◆ **TASK GOAL**
Starting at the line that contains "Where should I", write out every line through the end of the records below exactly as it appears, and leave out all pictures.

◆ **INPUT DATA**
>>
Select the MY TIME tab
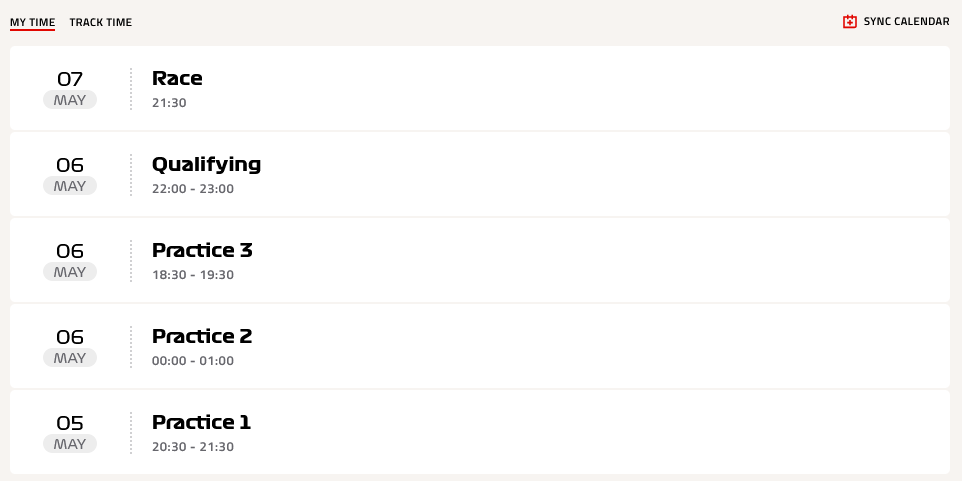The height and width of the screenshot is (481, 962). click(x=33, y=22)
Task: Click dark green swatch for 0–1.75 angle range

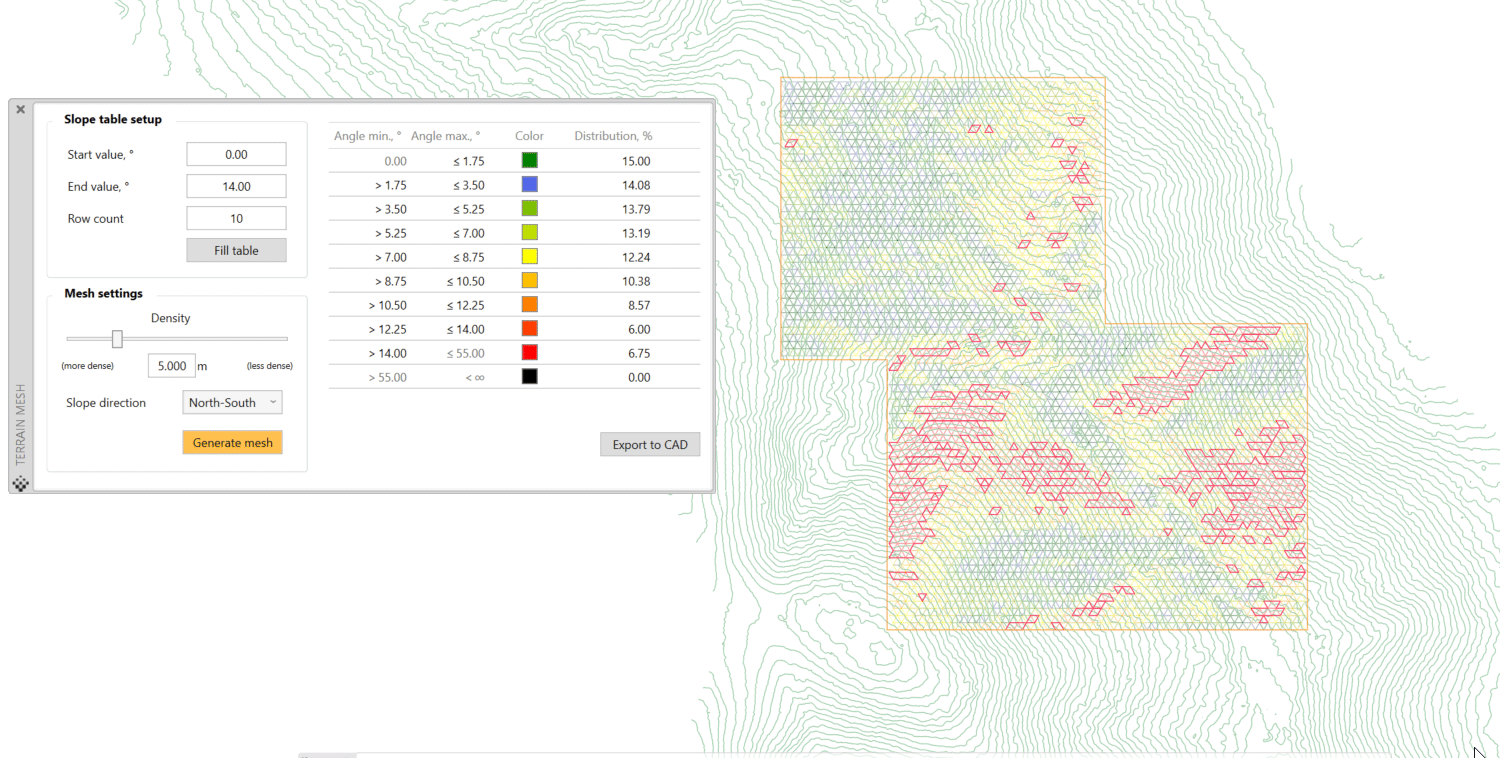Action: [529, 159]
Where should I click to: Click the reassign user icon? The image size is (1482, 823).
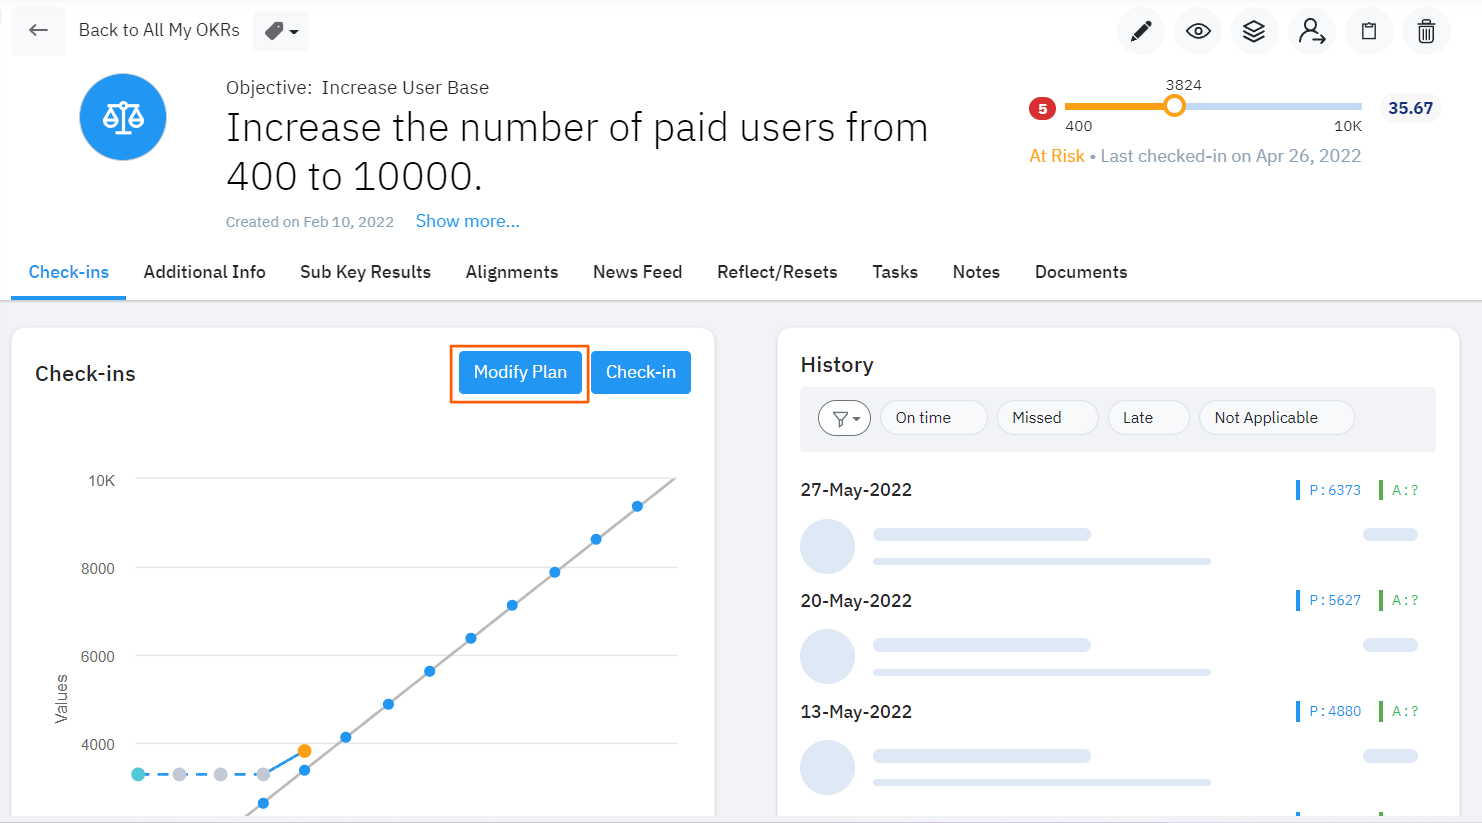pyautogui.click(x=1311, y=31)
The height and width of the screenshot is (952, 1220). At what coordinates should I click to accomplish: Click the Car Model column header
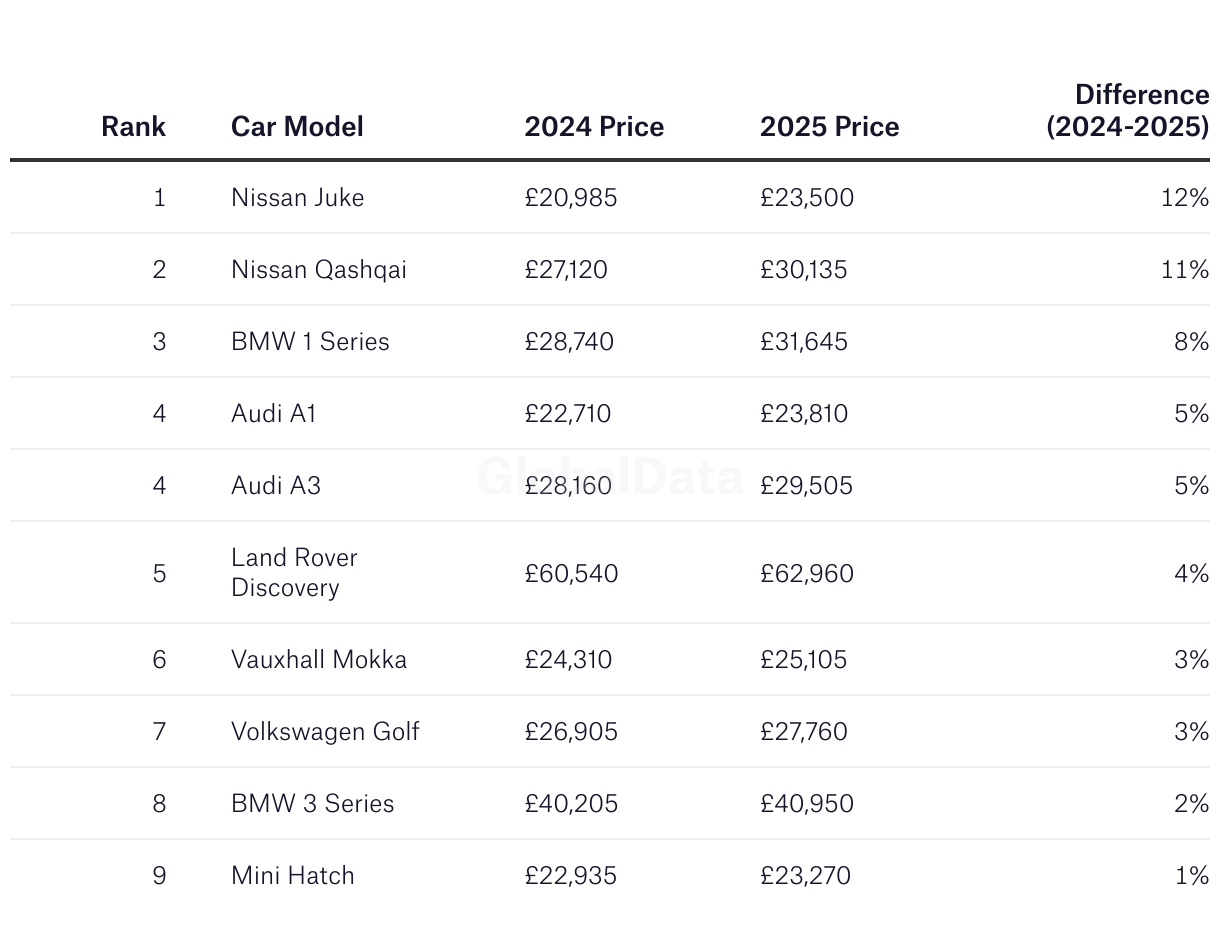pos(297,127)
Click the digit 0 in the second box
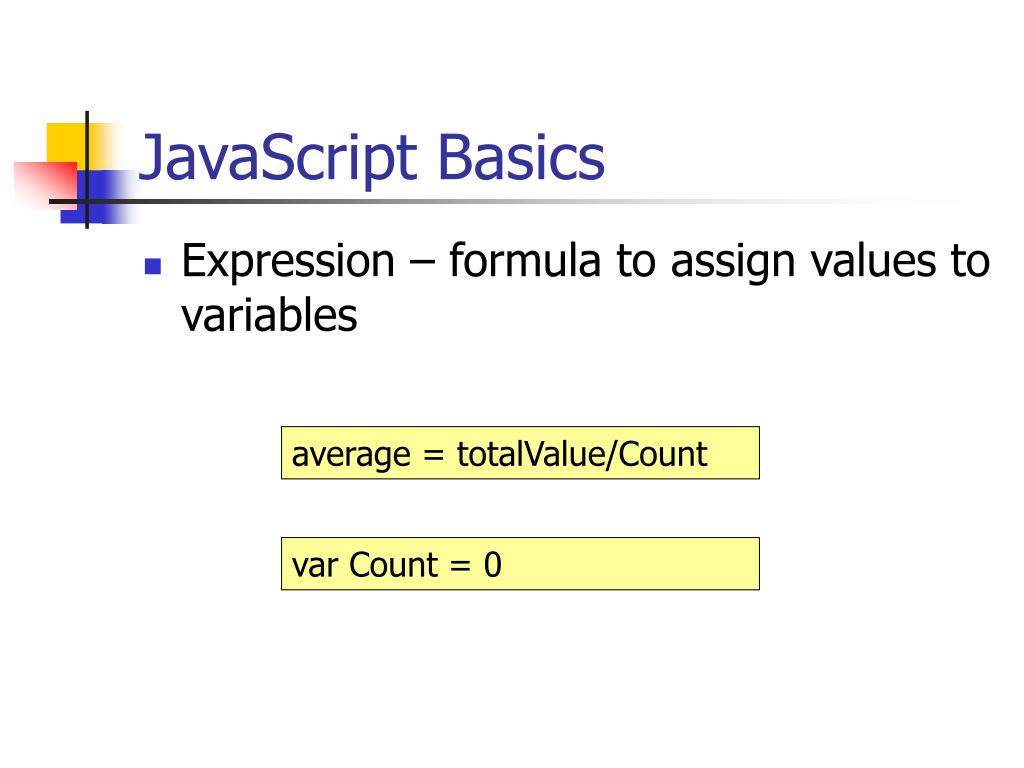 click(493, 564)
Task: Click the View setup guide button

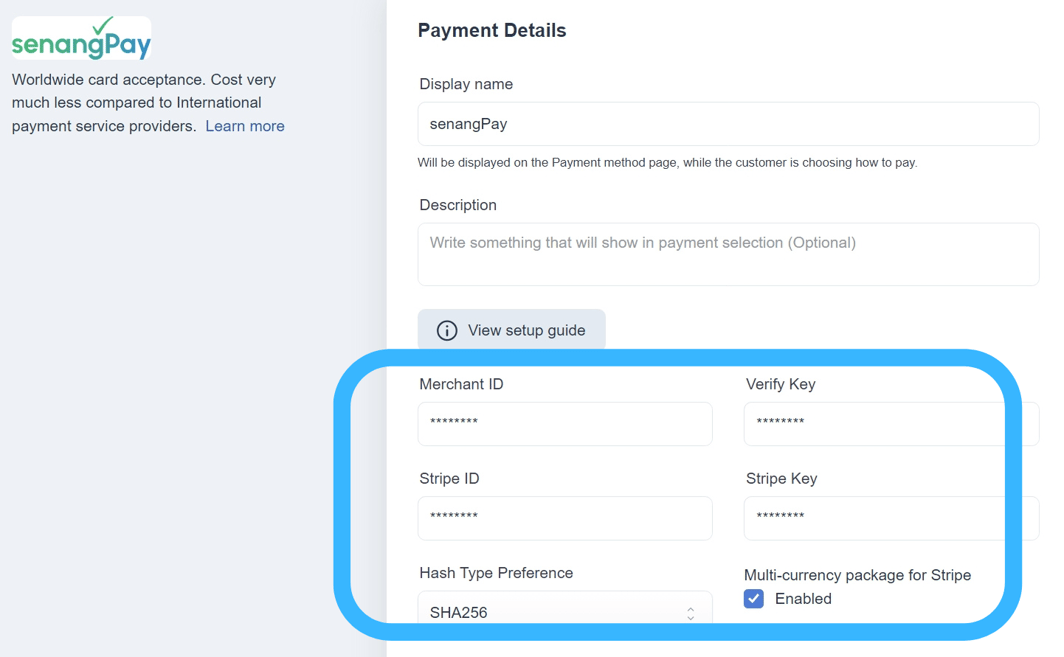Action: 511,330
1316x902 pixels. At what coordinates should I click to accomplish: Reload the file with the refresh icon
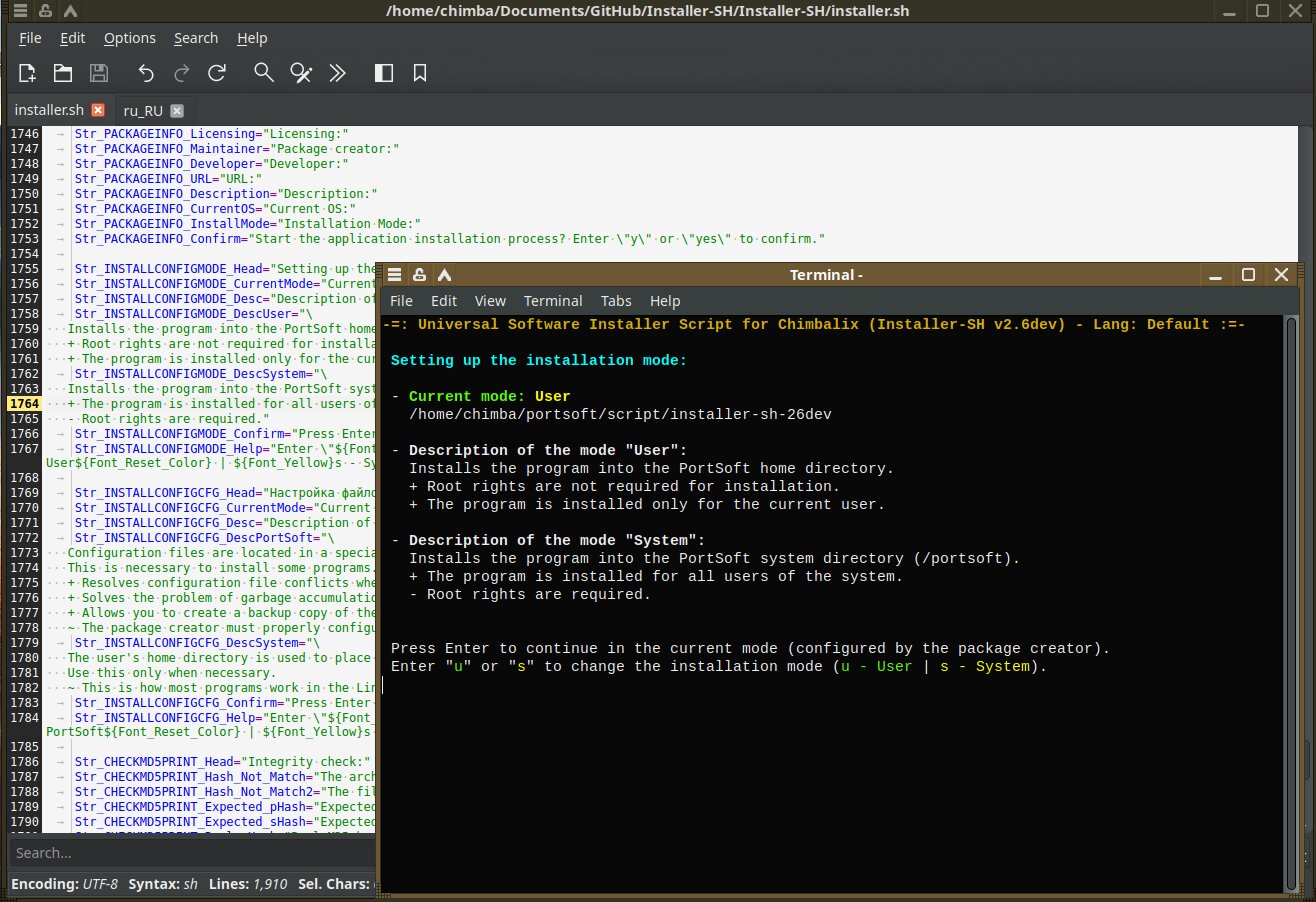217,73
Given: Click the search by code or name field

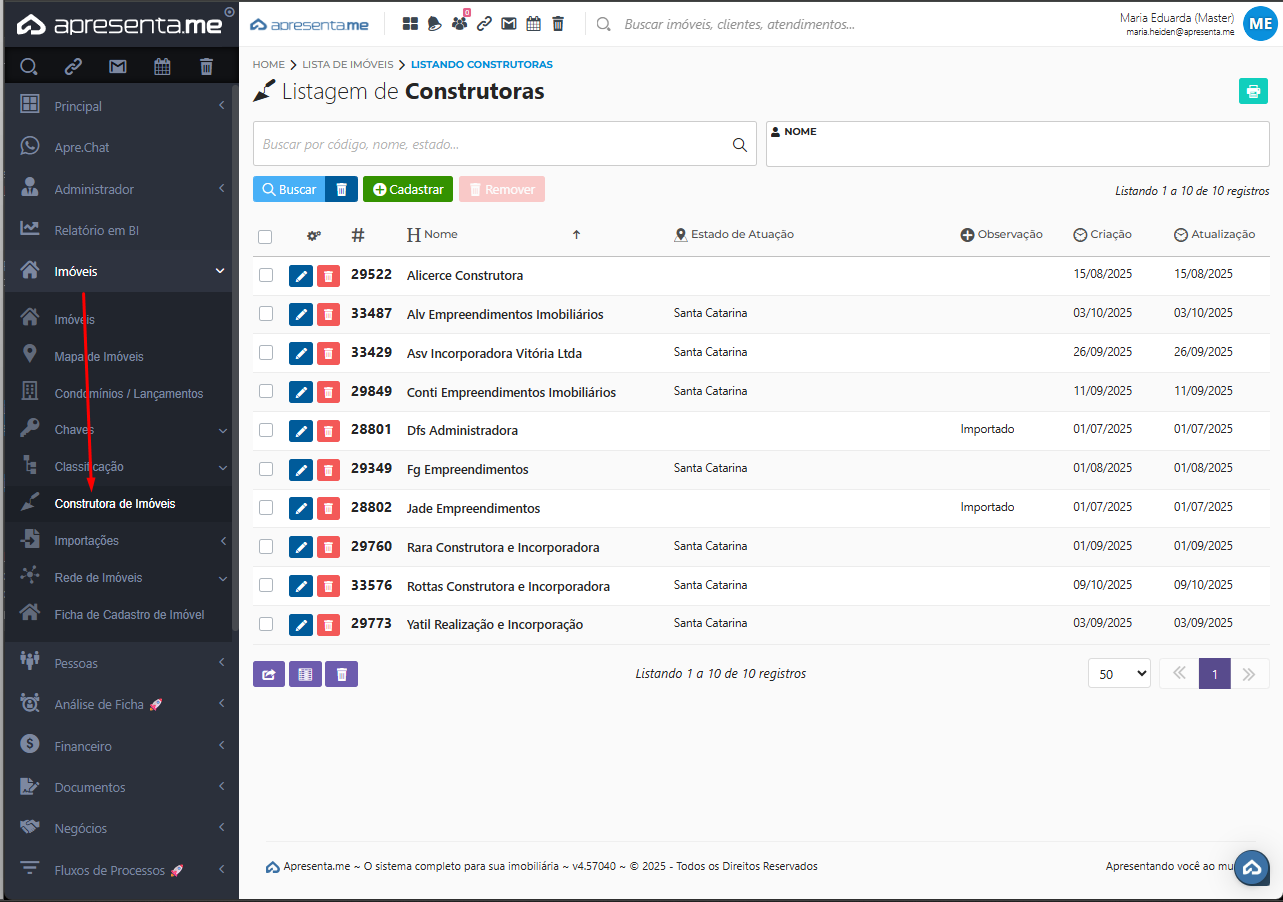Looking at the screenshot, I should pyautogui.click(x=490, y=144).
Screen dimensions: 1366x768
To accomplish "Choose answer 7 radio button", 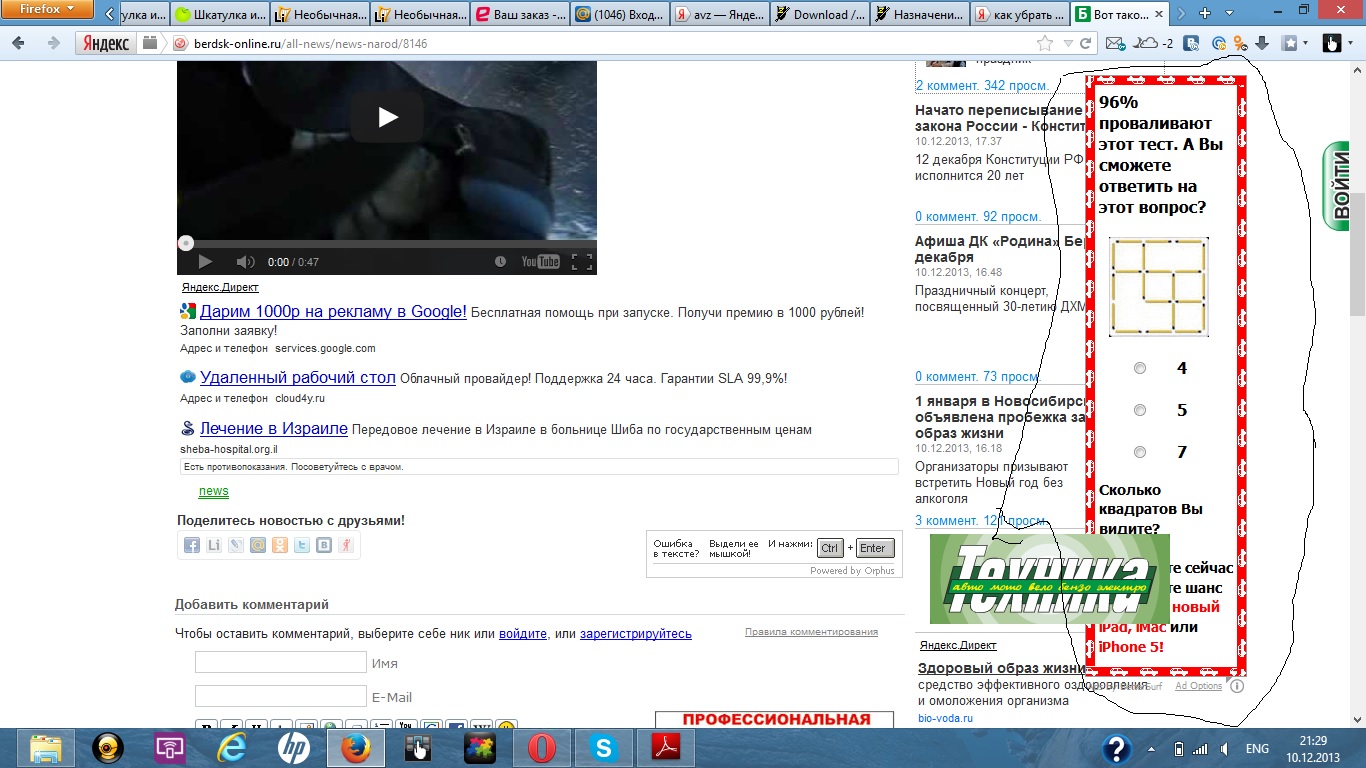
<<
◆ **RESULT FOR THIS EXERCISE**
Where should I click to: Click the reassign user icon? The image size is (1482, 823).
pyautogui.click(x=1311, y=31)
The height and width of the screenshot is (952, 1220). At what coordinates should I click to accomplish: Click the Car Model column header
pos(297,127)
Click the digit 0 in the second box
 click(493, 564)
Task: Click the View setup guide button

Action: 511,330
1316x902 pixels. At what coordinates should I click to accomplish: Reload the file with the refresh icon
217,73
Given: Click the search by code or name field

Looking at the screenshot, I should pyautogui.click(x=490, y=144).
Screen dimensions: 1366x768
To accomplish "Choose answer 7 radio button", 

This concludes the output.